In still Puritan Boston, Margaret Fuller was refused admission to Harvard. Only
partly daunted by this educational
wall, she was able to procure all the books that Harvard Divinity School was
assigning. At 28, she set up reading
circles for women in her home and in Elizabeth Peabody’s foreign language bookstore, many of them the wives of
those transcendental intellectual giants who had gone to colleges through the front gates. Charging substantial
tuition to these women, equivalent to Harvard’s in some instances, she achieved
an admirable degree of economic
independence, at the same time inspiring in them a desire to learn and converse,
vs. the customary needlework
and idle gossip which Margaret forbad.
Do your minding, not your mending, she demanded, as she lectured (something largely
off limits publicly for
women of her era) on art, mythology, faith, education, and women’s rights.
It was said of her that her conversation was seldom heard equaled.
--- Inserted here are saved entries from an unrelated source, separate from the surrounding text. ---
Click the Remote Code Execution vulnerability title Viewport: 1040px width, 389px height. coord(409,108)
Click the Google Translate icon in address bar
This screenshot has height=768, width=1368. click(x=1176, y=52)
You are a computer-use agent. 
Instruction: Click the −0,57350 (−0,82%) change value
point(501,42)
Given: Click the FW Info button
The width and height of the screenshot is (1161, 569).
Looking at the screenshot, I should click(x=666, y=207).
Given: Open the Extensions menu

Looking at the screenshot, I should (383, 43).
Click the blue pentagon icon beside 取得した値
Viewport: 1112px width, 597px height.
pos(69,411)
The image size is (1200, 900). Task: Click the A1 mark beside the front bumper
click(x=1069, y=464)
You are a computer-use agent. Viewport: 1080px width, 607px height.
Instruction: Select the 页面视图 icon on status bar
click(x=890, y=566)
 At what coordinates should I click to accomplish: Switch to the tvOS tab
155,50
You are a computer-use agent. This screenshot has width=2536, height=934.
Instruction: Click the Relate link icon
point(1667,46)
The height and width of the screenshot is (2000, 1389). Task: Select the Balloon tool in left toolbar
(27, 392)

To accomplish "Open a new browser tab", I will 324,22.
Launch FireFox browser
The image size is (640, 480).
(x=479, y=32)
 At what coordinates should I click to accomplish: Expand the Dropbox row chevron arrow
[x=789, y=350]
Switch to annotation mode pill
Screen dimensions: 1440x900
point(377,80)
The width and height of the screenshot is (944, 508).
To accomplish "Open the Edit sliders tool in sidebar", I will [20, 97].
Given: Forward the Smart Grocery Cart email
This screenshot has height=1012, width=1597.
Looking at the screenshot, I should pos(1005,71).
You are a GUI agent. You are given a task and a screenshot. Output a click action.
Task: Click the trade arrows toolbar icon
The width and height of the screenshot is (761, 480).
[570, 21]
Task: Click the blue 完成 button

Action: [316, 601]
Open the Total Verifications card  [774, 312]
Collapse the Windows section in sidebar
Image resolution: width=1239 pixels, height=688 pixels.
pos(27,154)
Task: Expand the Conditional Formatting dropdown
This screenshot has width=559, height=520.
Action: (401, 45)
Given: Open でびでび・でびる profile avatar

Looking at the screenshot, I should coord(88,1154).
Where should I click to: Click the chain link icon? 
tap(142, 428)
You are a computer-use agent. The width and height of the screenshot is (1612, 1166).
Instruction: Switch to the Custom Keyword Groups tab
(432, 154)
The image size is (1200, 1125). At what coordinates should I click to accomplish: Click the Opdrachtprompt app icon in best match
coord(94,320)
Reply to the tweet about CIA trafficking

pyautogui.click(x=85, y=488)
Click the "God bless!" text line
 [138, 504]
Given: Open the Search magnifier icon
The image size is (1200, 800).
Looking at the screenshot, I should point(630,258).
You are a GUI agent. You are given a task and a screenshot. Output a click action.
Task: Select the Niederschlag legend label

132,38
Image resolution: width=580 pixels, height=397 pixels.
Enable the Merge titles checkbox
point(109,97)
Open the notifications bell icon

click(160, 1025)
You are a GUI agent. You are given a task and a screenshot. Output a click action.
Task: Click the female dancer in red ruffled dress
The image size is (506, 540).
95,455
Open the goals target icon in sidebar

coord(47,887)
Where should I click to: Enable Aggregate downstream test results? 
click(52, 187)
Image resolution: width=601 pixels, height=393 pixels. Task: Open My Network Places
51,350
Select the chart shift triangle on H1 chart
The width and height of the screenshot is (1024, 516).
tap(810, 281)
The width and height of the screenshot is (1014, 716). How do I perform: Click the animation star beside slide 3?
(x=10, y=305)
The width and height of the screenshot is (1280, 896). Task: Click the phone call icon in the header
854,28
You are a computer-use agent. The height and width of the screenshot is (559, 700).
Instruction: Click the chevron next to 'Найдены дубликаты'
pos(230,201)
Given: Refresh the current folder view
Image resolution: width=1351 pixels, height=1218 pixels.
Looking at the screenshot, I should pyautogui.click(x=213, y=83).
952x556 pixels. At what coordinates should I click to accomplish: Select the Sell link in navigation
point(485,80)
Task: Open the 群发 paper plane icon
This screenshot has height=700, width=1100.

In fact, Emerson
thought her the most
entertaining conversationalist of her time.
. Some of the money she earned went to pay as an unmarried woman to board with
a married couple, since living
alone was not an acceptable alternative. Some of the rest of it she used to finance
her own private anti-slavery
campaign and other causes.
While her reading and discussion circles were truly legendary and have been transcribed
and used as the model
for similar teas and conversations among Unitarian women today, the best documentation
for her prophetic social
witness comes from the pieces she did, both news and critiques, for the New York
Herald Tribune.
She was hired by famous editor Horace Greeley to write literary reviews in l844,
the first American woman to hold
such a position. He called her the most remarkable and in some respects the greatest
woman America had yet
known.
Not content to remain a reviewer, she took a trip to what was then the Western
frontier, describing in a book
called Summer on the Lakes the lives of the settlers in Illinois and Wisconsin
and the destitute survivors of the
native tribes they had displaced.
Moving from arts and literary critique to social witness and critique, she explored
the dark corners of New York,
producing stunning reformist exposes of conditions in the prisons, asylums, alms
houses and institutions for the
blind .
Among her most radical and far-sighted observations were about the plight of
women prisoners when in the 1840’s
authorities began jailing them for prostitution and public drunkenness. Few women
reformers would come to the
aid of women in jail because reformers wanted to avid risk their own status as
respectable middle-class ladies.
One woman, our Margaret Fuller did, noting in print that there was a need to
help discharged females, becoming
one of the first to argue that economic and social forces brought women into
prostitution.
She said she had always felt great interest in these women, who she wrote were
trampled in the mud to gratify the
appetites of men, and wished she might be brought into direct contact with them.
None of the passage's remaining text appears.